Kurz will Neuwahlen – Kern in Wahrheit auch
Die Kurz-Strategie für den Fall der ÖVP-Übernahme ist klar: Er wird Kanzler Kern ein 50- oder 100-Punkte-Papier für ein „Neues Österreich“ überreichen, und wenn Kern den Reformen (von verschärftem Asyl-Kurs bis Pensions-Reform) nicht zustimmt, wird die Große Koalition beendet – dann wird im März 2017 gewählt. Denn die Kurz-Bedingung für die Übernahme der ÖVP wird schon im Vorhinein die Neuwahl sein.
Auch die SPÖ mit Kanzler Kern spekuliert mit Neuwahlen. Auch Kern will neu wählen, wenn Hofer Präsident wird. Erstens, weil sich Kern vom blauen Präsidenten nicht „vorführen“ lassen will. Zweitens, weil alle Demoskopen sagen: Sollte Hofer Präsident werden, ist seine Chance, Kanzler zu bleiben, gut wie nie. Denn fast die Hälfte der Hofer-Wähler wollen zu einem blauen Präsidenten nicht auch noch einen blauen Kanzler. Sprich: Die FPÖ wird gegen Kern kaum mehr als 25 % machen, er aber an die 30 %.
Kern hat – genau wie Kurz – also deutlich bessere Chancen auf den Kanzler, wenn Hofer die Hofburg-Wahl gewinnt, weil viele Österreicher Angst vor der totalen FPÖ-Machtübernahme hätten.
Strache ist deshalb nicht klar, was er sich wünschen soll: Eine blaue oder grüne Hofburg.
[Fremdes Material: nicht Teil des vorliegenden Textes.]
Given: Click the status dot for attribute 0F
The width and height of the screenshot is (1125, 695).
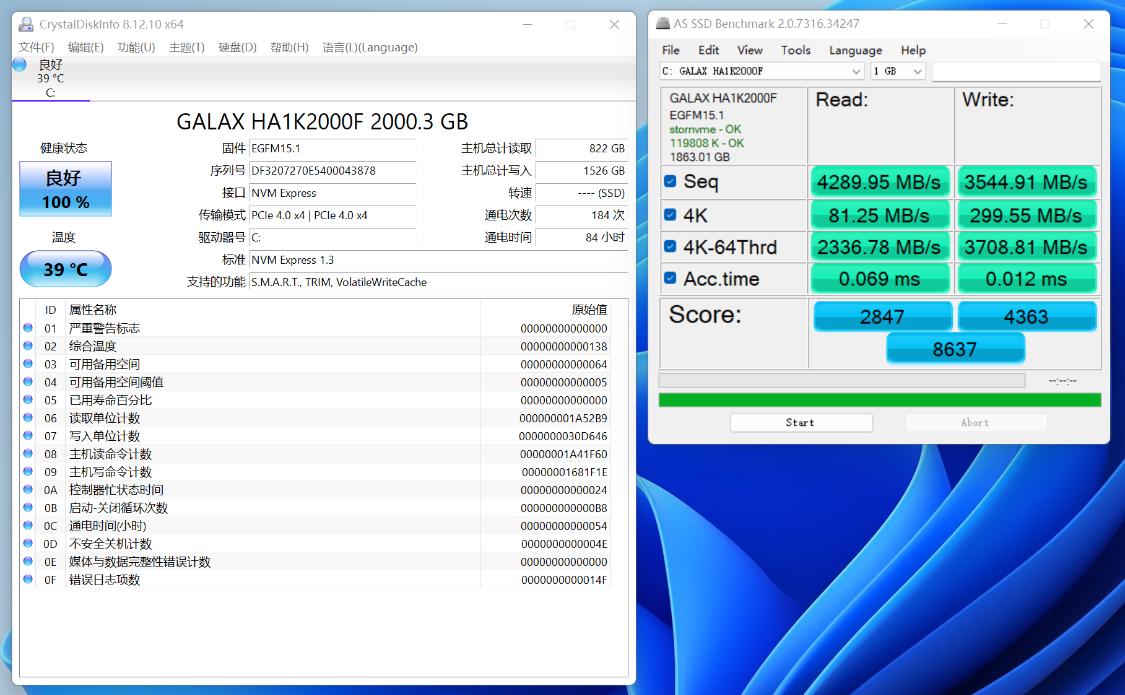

Bei einem VdB-Sieg würden seine Chancen auf den „Jetzt erst recht“-Kanzler steigen.
Trotzdem ist die FPÖ auch im tiefsten Inneren der Überzeugung, dass sie einen Hofer-Sieg will: Erstens, weil das der FPÖ Auftrieb geben und Neuwahlen beschleunigen würde. Zweitens, weil Hofer als Präsident eher eine schwarz-blaue Regierung (mit dem Duo Kurz-Strache) als eine rot-grün-pinke Koalition angeloben würde.
Ein Hofer-Sieg würde also mit hoher Wahrscheinlichkeit Neuwahlen im März bedeuten. Mit Schwarz-Blau. Mit dann wohl dem jungen Sebastian Kurz als Kanzler und HC Strache als starkem Vizekanzler und Innenminister. Dann ist die Neu-Ausrichtung dieser Republik komplett.